• In High River Limited Partnership v. Forest Laboratories, Inc., Civil Action No. 7663-ML (Del. Ch. February 5, 2013), Master LeGrow of the Delaware Chancery Court denied
investors’ motion to modify its conclusions on an inspection demand. There was no manifest injustice in the
ruling, though the defendant had used the denied documents in a proxy contest. The contest mooted some of the reasons
for demand. A modification would
require a new demand, new reasons, and was best suited to a new case.
• In TR Investors, LLC v. Genger, C.A. No. 6697-CS (Del. Ch. Feb. 18, 2013), the Court of Chancery explained in
exhaustive and exhausting detail the lengthy history of the multiple court decisions
in two states involving overlapping issues.
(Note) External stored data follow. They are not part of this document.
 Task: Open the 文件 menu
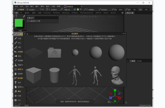click(16, 6)
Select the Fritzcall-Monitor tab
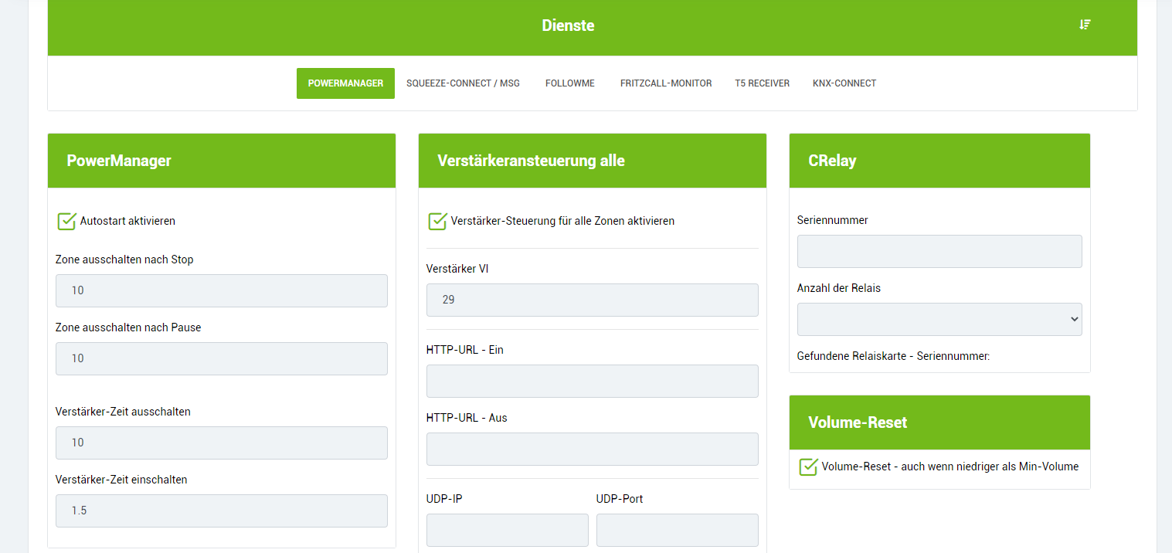This screenshot has width=1172, height=553. [x=665, y=83]
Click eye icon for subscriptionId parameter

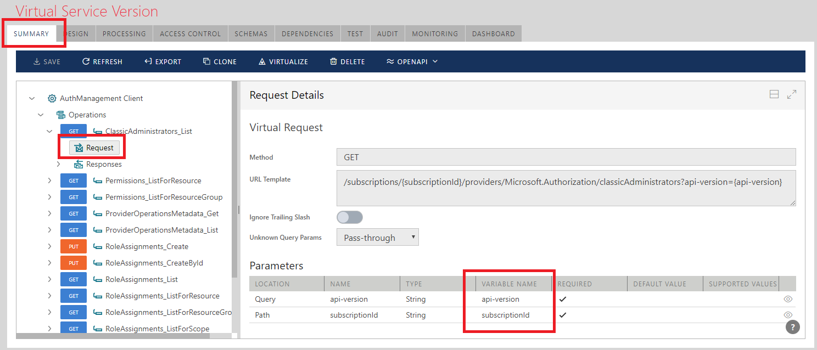788,315
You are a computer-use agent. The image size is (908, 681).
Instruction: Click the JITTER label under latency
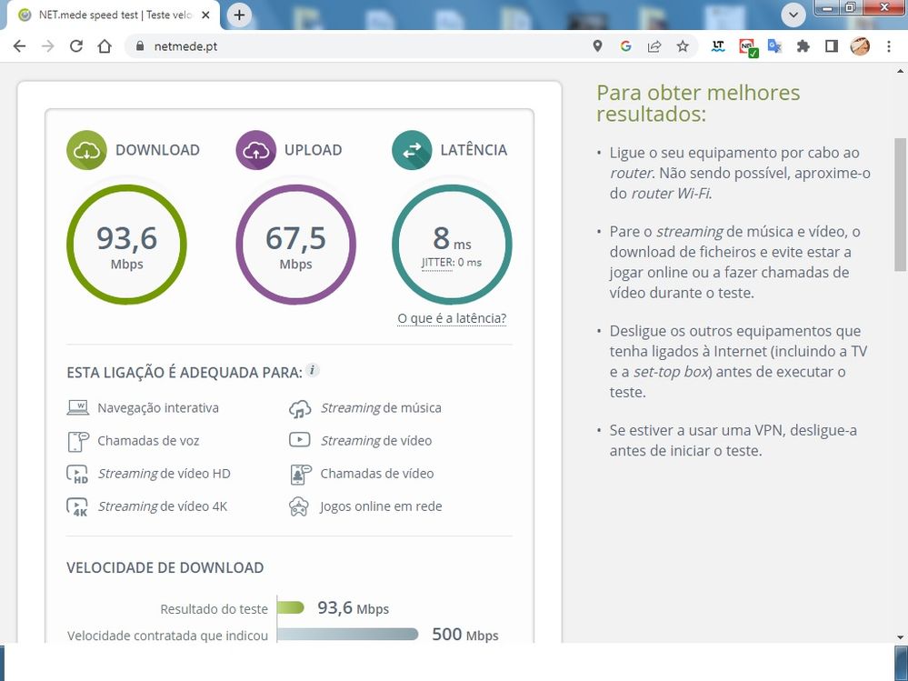(436, 263)
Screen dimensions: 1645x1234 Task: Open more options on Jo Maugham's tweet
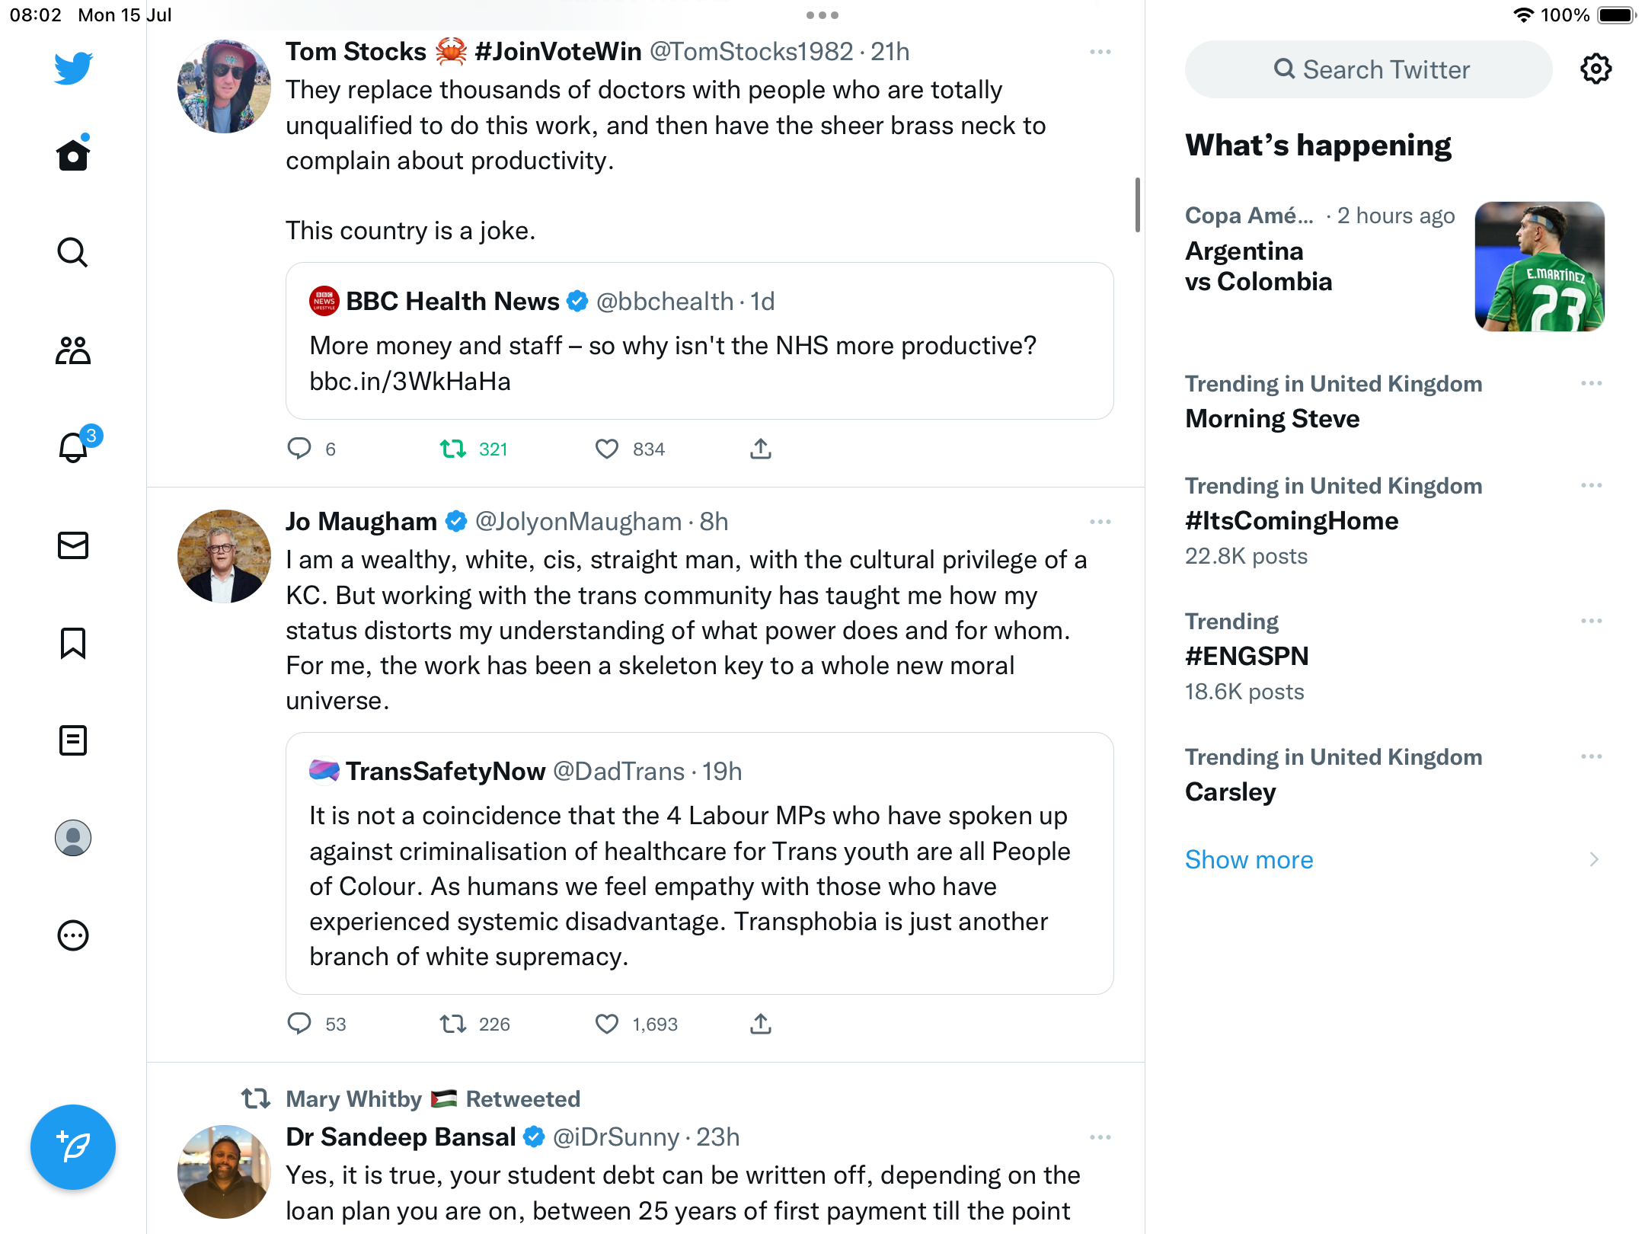pyautogui.click(x=1100, y=522)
The bottom line on a practical
level for most readers, regarding why this decision meritted a post on this blog, was that this opinion discussed principles with wide
application on at few useful points of law.
• In New Jersey Carpenters Pension Fund v. infoGROUP,
Inc., C.A. No. 5334-VCN (Del. Ch. Feb. 13, 2013), New Jersey
Carpenters Pension Fund, a former stockholder of infoGROUP,
Inc. asserted claims arising from the merger agreement involving infoGROUP and CCMP Capital
Advisors LLC for $8.00 per share. The Complaint alleges
that the defendants breached their fiduciary duty of loyalty and good faith by
selling the company at an unfair price after conducting a flawed process so
that defendant-director Vinod Gupta could liquidate
his interest in the company. The plaintiffs argued that “the director [d]efendants abdicated their
fiduciary duty in the face of relentless harassment and pressure from Gupta to
sell the [c]ompany.” Suit was filed three days
after the merger was announced. Plaintiff moved for class certification
and defendants opposed the motion as well as the class representatives (the
Fund and Robert Kistner) and sought to narrow the
scope of the proposed class to exclude, in particular, shareholders who
purchased their shares after the Merger was announced.
• In In re Puda Coal, Inc. Stockholders Litigation, C.A. No. 6476-CS (Del. Ch.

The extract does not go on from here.